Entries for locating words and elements
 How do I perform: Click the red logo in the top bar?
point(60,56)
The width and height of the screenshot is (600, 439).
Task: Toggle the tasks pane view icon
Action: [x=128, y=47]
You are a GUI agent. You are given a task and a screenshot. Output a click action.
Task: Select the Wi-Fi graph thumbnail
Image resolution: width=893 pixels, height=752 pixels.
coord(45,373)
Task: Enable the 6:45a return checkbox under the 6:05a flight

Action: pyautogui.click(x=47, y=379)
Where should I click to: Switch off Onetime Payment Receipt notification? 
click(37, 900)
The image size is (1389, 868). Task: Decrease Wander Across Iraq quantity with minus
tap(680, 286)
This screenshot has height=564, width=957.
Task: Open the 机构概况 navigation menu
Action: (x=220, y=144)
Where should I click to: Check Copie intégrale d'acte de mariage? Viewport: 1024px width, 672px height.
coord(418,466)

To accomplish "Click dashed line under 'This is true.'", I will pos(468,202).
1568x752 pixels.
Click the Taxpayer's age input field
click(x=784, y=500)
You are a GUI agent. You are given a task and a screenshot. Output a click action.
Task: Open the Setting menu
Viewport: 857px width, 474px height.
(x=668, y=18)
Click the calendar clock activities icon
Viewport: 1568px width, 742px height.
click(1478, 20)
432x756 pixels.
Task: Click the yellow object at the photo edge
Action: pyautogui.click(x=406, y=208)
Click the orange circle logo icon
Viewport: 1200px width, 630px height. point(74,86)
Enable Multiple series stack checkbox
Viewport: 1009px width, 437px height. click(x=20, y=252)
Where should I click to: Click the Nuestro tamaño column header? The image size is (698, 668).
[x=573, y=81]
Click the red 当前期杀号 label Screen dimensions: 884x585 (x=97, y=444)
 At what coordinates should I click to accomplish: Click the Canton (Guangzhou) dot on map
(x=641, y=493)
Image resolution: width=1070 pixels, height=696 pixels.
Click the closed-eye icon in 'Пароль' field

### PROBLEM TO SOLVE
Change "GUI agent" to "interface agent" throughout the listing above and reproduce every line of it with nothing else altered.

### RESULT
 How do I perform: Click the red logo in the top bar?
point(60,56)
The width and height of the screenshot is (600, 439).
Task: Toggle the tasks pane view icon
Action: [x=128, y=47]
You are a interface agent. You are given a task and a screenshot. Output a click action.
Task: Select the Wi-Fi graph thumbnail
Image resolution: width=893 pixels, height=752 pixels.
coord(45,373)
Task: Enable the 6:45a return checkbox under the 6:05a flight

Action: pyautogui.click(x=47, y=379)
Where should I click to: Switch off Onetime Payment Receipt notification? 
click(37, 900)
The image size is (1389, 868). Task: Decrease Wander Across Iraq quantity with minus
tap(680, 286)
This screenshot has height=564, width=957.
Task: Open the 机构概况 navigation menu
Action: (x=220, y=144)
Where should I click to: Check Copie intégrale d'acte de mariage? Viewport: 1024px width, 672px height.
coord(418,466)

To accomplish "Click dashed line under 'This is true.'", I will pos(468,202).
1568x752 pixels.
Click the Taxpayer's age input field
click(x=784, y=500)
You are a interface agent. You are given a task and a screenshot. Output a click action.
Task: Open the Setting menu
Viewport: 857px width, 474px height.
(x=668, y=18)
Click the calendar clock activities icon
Viewport: 1568px width, 742px height.
click(1478, 20)
432x756 pixels.
Task: Click the yellow object at the photo edge
Action: pyautogui.click(x=406, y=208)
Click the orange circle logo icon
Viewport: 1200px width, 630px height. point(74,86)
Enable Multiple series stack checkbox
Viewport: 1009px width, 437px height. click(x=20, y=252)
Where should I click to: Click the Nuestro tamaño column header? The image size is (698, 668).
[x=573, y=81]
Click the red 当前期杀号 label Screen dimensions: 884x585 (x=97, y=444)
 At what coordinates should I click to accomplish: Click the Canton (Guangzhou) dot on map
(x=641, y=493)
Image resolution: width=1070 pixels, height=696 pixels.
Click the closed-eye icon in 'Пароль' field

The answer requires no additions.